Le cas Massenet ou l’investissement rédempteur des interprètes

Investissement rédempteur des interprètes

 

GetAttachment.aspx Werther est l’un des opéras les plus célèbres et les plus représentés de tout l’opus lyrique de Massenet. Pourtant, lors de sa première mondiale (en Allemagne, 1892) le public et la critique sont déroutés par l’aspect acidulé de l’ouvrage. Ceci se comprend facilement, la source du livret étant un héros pré-romantique Allemand de la plume d’un grand génie germanique Johann Wolfgang von Goethe. Le roman épistolaire et subtilement autobiographique de Goethe a fait sensation lors de sa parution en 1774. L’effet Werther se voyait dans le changement de mode vestimentaire, les jeunes hommes et femmes s’habillant comme les protagonistes du roman, mais l’impact de l’œuvre a eu aussi un visage plus profond et glauque : il a en effet déclenché une série de suicides qui marqueront fortement la conscience collective.

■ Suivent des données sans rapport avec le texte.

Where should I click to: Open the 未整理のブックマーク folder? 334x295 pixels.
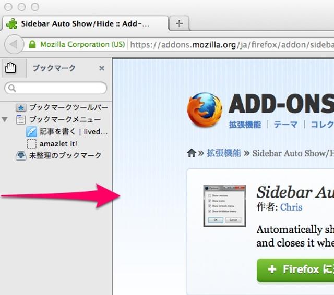pos(58,155)
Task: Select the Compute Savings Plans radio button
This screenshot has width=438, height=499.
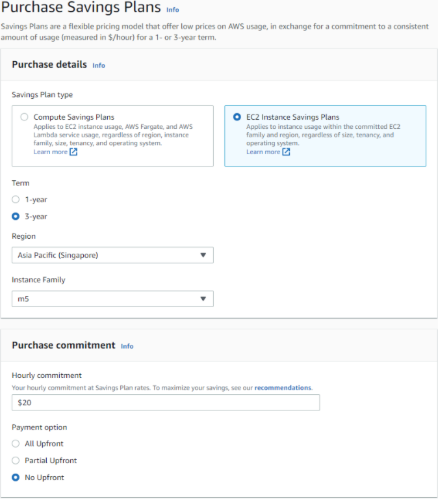Action: tap(24, 117)
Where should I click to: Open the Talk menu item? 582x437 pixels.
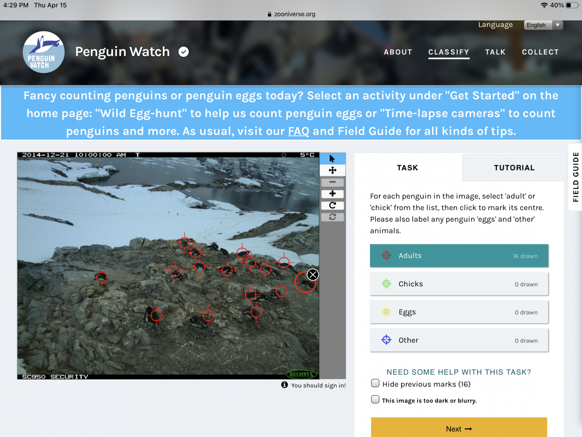click(x=495, y=52)
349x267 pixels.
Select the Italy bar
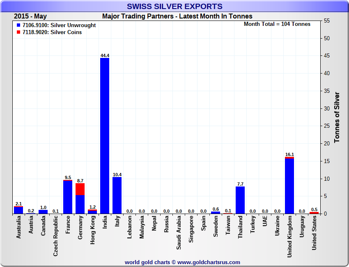117,195
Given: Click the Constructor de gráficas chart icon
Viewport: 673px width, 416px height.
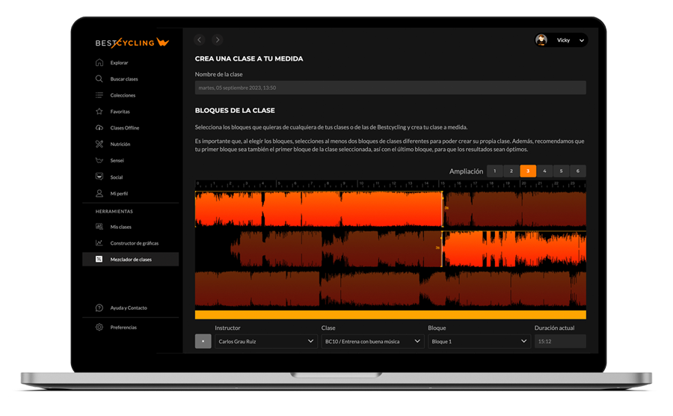Looking at the screenshot, I should point(99,243).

L’adaptation du roman  par Edouard Blau, Paul Milliet et Georges Hartmann, comme la mise en scène traditionnelle et belle de Benoît Jacquot, sont d’une grande efficacité. S’il n’y a pas la profondeur métaphysique du roman, elle se marie brillamment à la musique de Massenet, en l’occurrence d’une délicieuse mélancolie romantique. Cet état d’esprit mélangeant finesse diaphane et trouble sentimental est comme celui des protagonistes.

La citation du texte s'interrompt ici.